Gold Bullion prices were little changed below $1500 per ounce on Tuesday morning, but fell for non-US investors as the Dollar eased back on the currency market and European equity markets cut their earlier losses.
Asian stock markets closed lower for the fourth session running, and major-economy government bonds also slipped, as did crude oil.
Silver Prices whipped around $34 per ounce, one-third below last month's 31-year highs.
"[Gold Bullion] still seems poised to test new record high prices in the current environment which is still 'gold friendly'," writes Andrea Aratoli at Italian bullion dealers Italpreziosi in Arezzo.

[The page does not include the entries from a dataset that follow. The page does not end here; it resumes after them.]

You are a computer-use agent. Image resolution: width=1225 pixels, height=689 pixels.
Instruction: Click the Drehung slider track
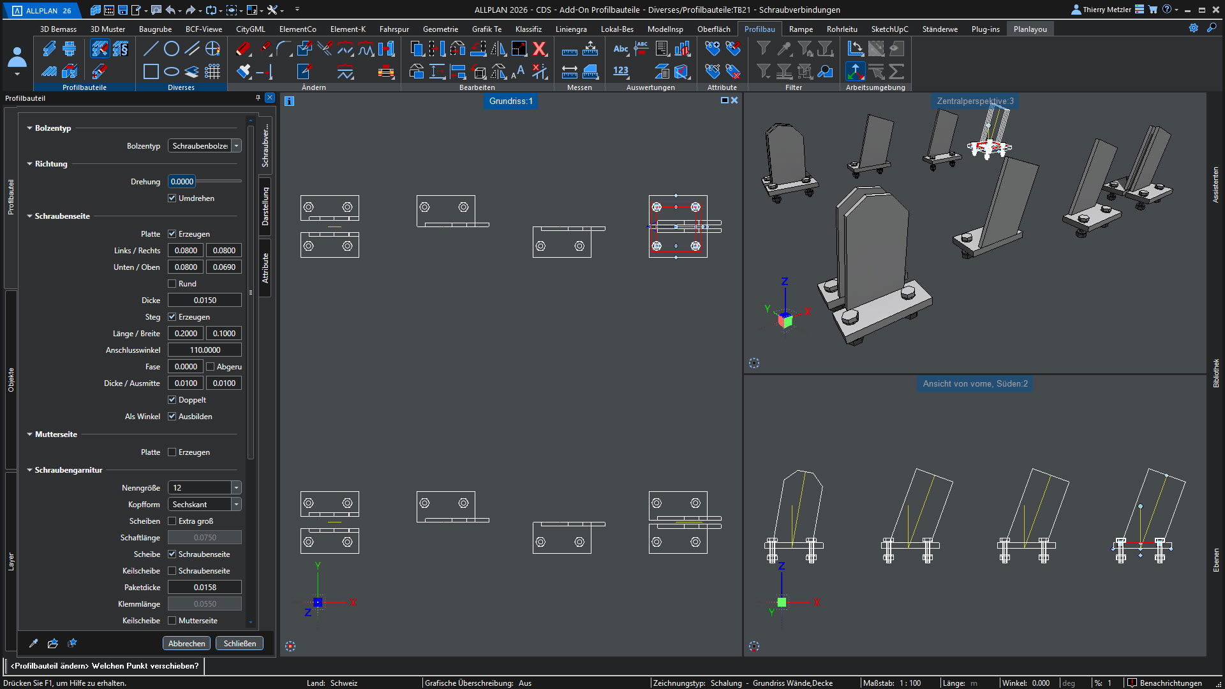[219, 182]
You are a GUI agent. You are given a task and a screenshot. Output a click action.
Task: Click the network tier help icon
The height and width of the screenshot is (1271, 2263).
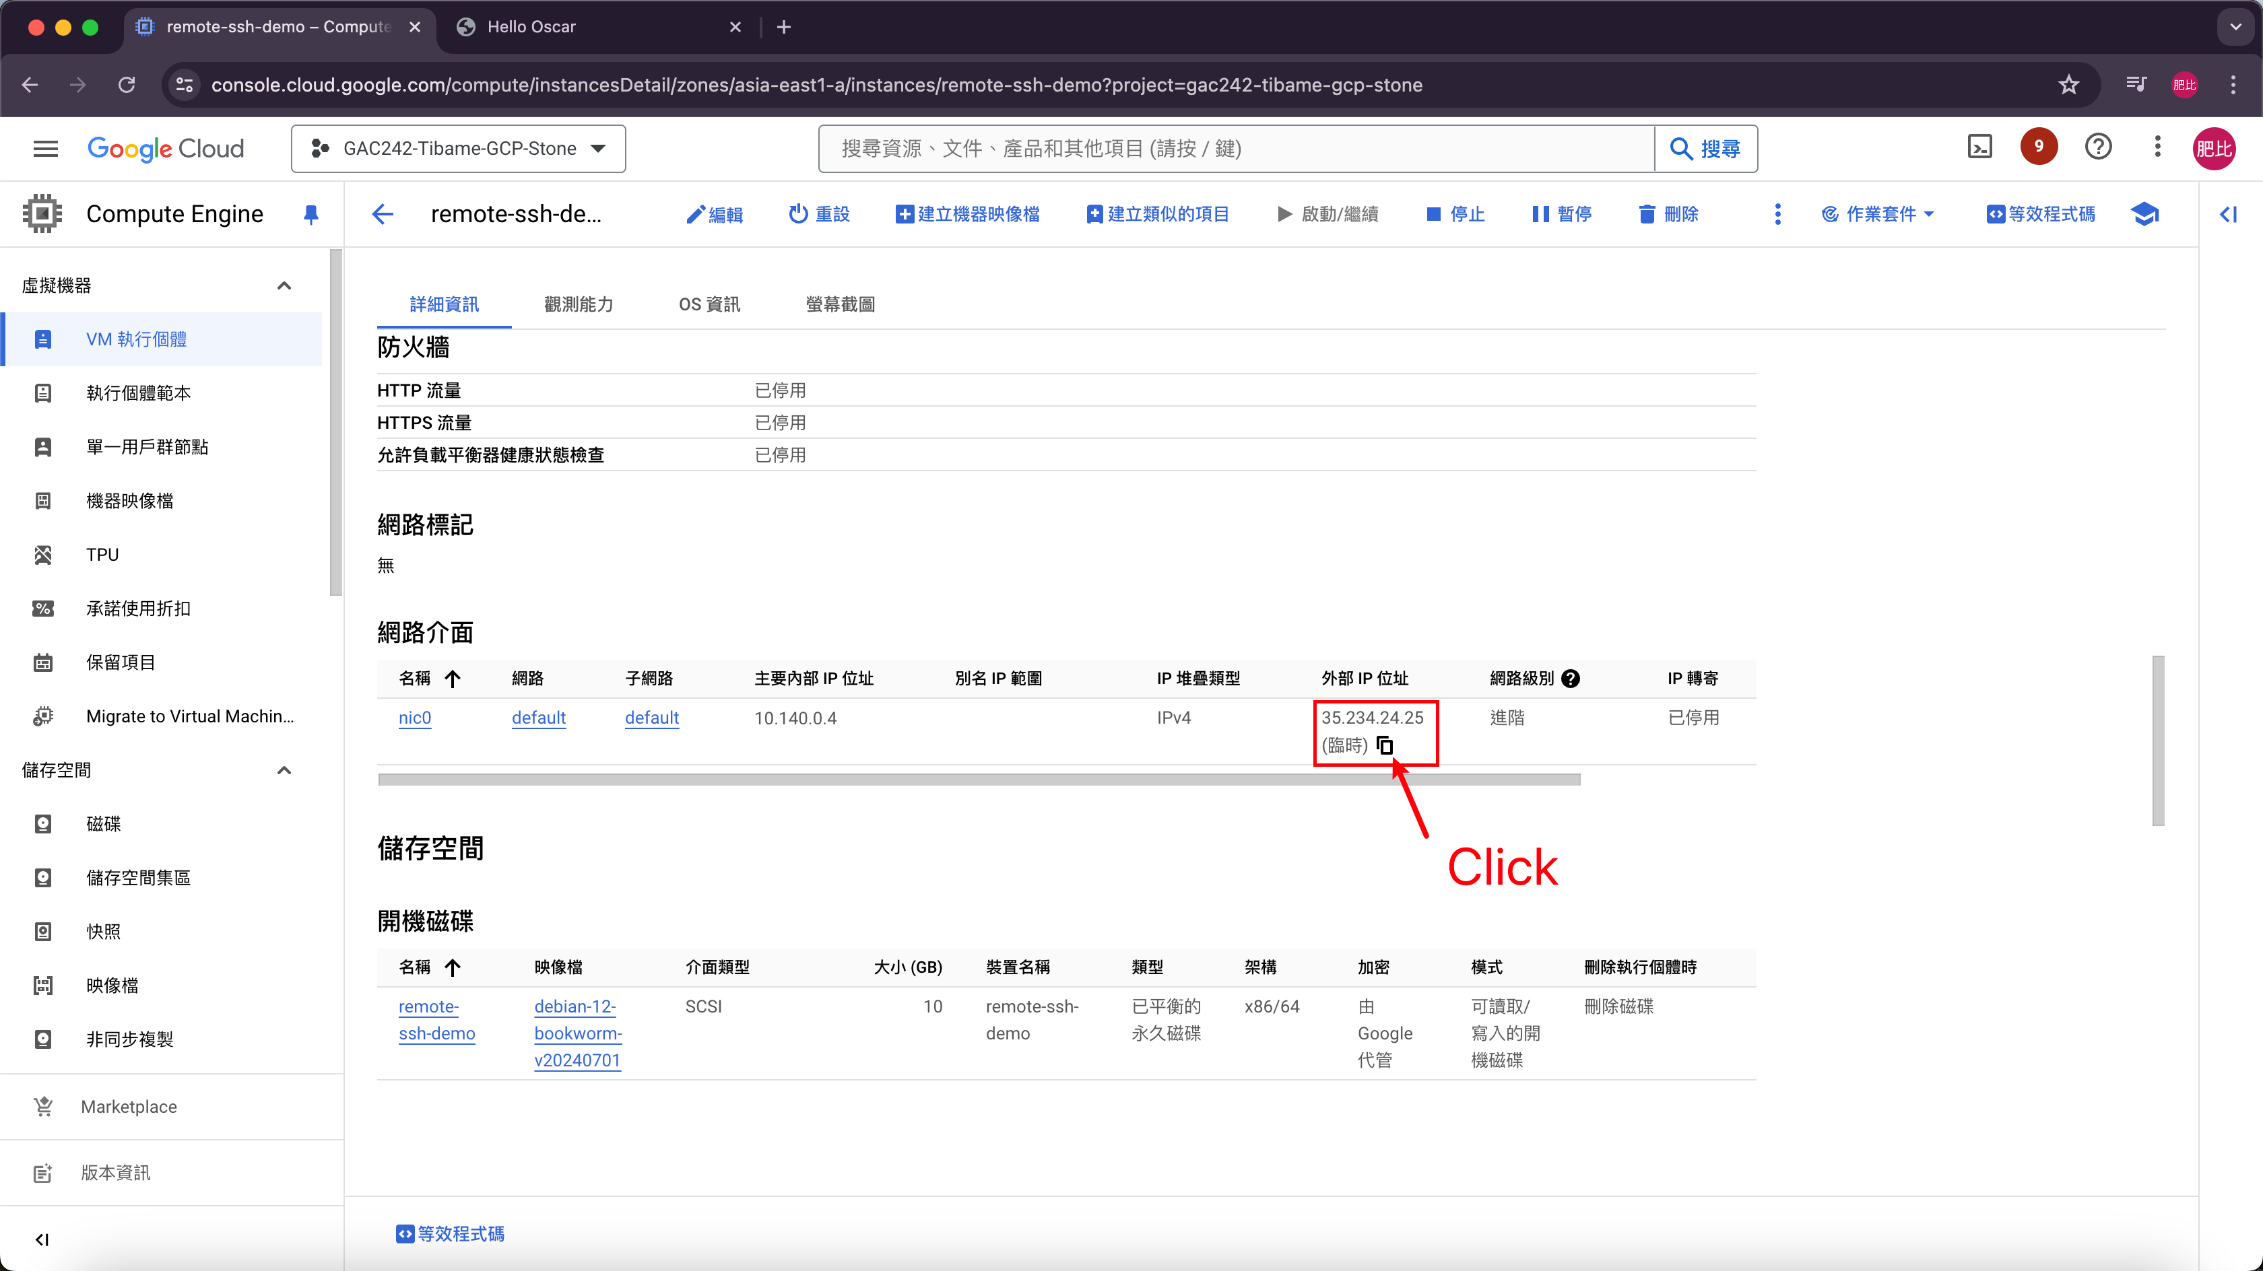coord(1571,678)
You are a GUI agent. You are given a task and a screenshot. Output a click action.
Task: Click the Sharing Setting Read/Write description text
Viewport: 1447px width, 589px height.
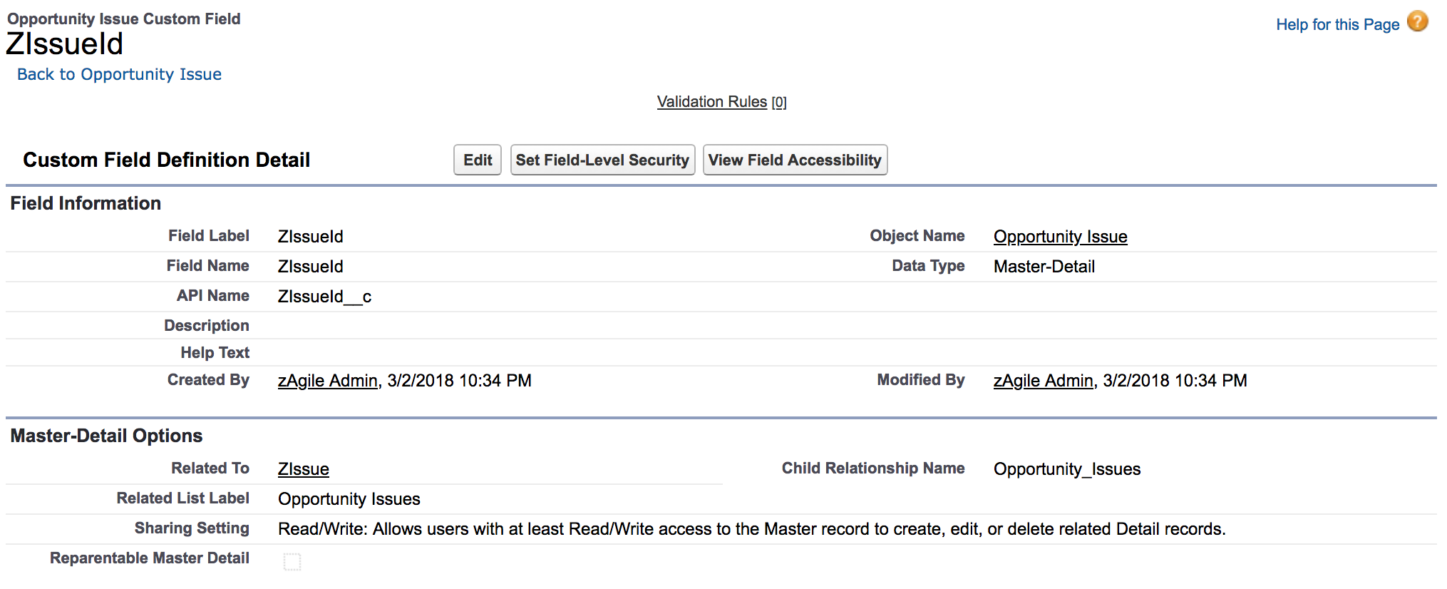[x=751, y=529]
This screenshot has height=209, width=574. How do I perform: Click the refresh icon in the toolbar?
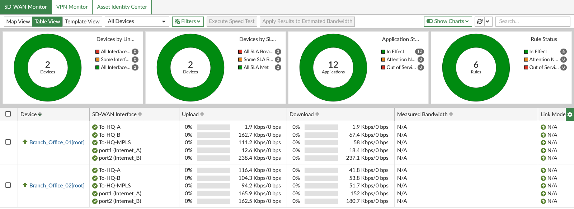pyautogui.click(x=479, y=22)
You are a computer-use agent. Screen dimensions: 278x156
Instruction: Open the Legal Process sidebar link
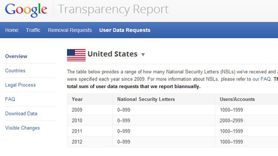(20, 85)
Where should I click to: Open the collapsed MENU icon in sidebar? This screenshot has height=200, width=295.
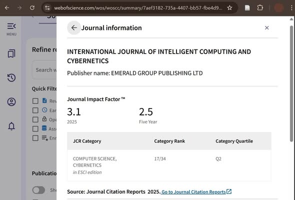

For silver, however, "The increase in industrial demand alone could not justify a rise of more than 180% from August 2010...We believe that in the short ton medium term, silver will enter a lateral phase...characterized by high volatility."
Calling it an "improbable" scenario, Aratoli warns that "Of strategic importance [is] silver holding the support area of $33.60, which – if lost – could theoretically deny all the bullish movement of 2011 and decrease to $26."
Gold Bullion priced in Euros today fell back from a rally to €34,000 per kilo as the single currency bounced from two-month lows vs. the Dollar.
The Gold Price in Sterling meantime slipped to a 3-day low of £917 per ounce as the Pound rose following the worst rise in UK inflation since Oct. 2008.
Led by travel costs, plus a record jump in the prices of cigarettes and alcohol, the Consumer Price Index rose by 4.5% per year in April, extending its rise above the Bank of England's upper tolerance – set at 3.0% per year – to 16 months running.
The Bank, however, has now kept its key lending rate unchanged at a record low of 0.5% throughout that time.
"It will be important to keep an eye on Eurozone inflation estimates this week," reckons Andrey Kryuchenkov at VTB Capital in a note to clients.
"In the meantime, we continue to swing back and forth with risk sentiment while still expecting range trading to continue from here."
With International Monetary Fund chief Dominic Strauss-Kahn in a New York awaiting trial for attempted rape, Eurozone politicians met without him on Monday to agree the €78 billion ($111bn) bail-out loan to Portugal.
"Gold fell on Monday," reports MarketWatch, "on worries that Greece might post gold as collateral" on fresh loans, 12 months after its first €110bn loan of 12 months ago.
July 1991 saw the Reserve Bank of India pledge 67 tonnes of Gold Bullion as collateral to the International Monetary Fund, repaying the $2.2 billion emergency loan within a matter of months but continuing to hold that metal at the Bank of England in London.
In July last year, commercial banks in the Eurozone – perhaps borrowing metal from their local central banks – used 346 tonnes of Gold Bullion to raise $14 billion in cash loans from the Bank for International Settlements.
Come Nov. last year, derivatives exchange ICE Clear Europe began accepting Gold Bullion as collateral from speculative traders. US investment bank J.P.Morgan did the same for its clients in Feb. 2011.